Dissect the role of particle size through collision-attachment simulations for colloidal fouling of RO/NF membranes

Colloidal size affects the whole process of particle transport and membrane filtration. However, its compound effect on fouling remains controversial. In the present study, we adopt a collision-attachment approach to systematically investigate the role of colloidal size on fouling. Our study highlights the critical importance of four competing mechanisms: reduced specific cake resistance and enhanced foulant-membrane interaction of larger particles tend to mitigate flux decline, while the simultaneously increased hydrodynamic drag and reduced particle back-transport tend to promote fouling. The net effect of particle size on fouling is governed by the competition among these mechanisms. When strong foulant-membrane repulsion prevails, we show enhanced flux stability for larger particles as a result of a greatly increased energy barrier to resist particle deposition. Nevertheless, this trend could be reversed for weak foulant-membrane interaction.

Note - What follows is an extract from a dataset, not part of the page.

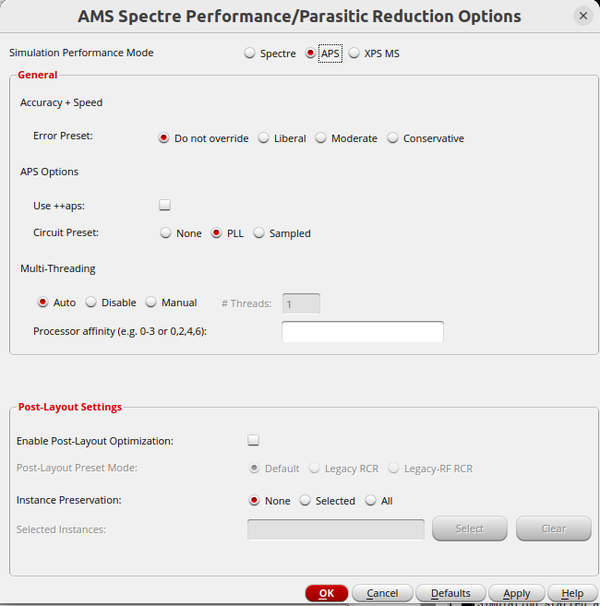Close the AMS Spectre options dialog
This screenshot has width=600, height=606.
pos(583,16)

Our study reconciles the contradictory experimental observations of the effect of particle size on colloidal fouling and provide important insights for effective fouling mitigation.

Automated summary

This study systematically investigates the role of colloidal size on fouling using a collision-attachment approach, highlighting the importance of four competing mechanisms in governing the net effect of particle size on fouling. It shows that larger particles can enhance flux stability when strong foulant-membrane repulsion prevails, but this trend may be reversed for weak foulant-membrane interaction.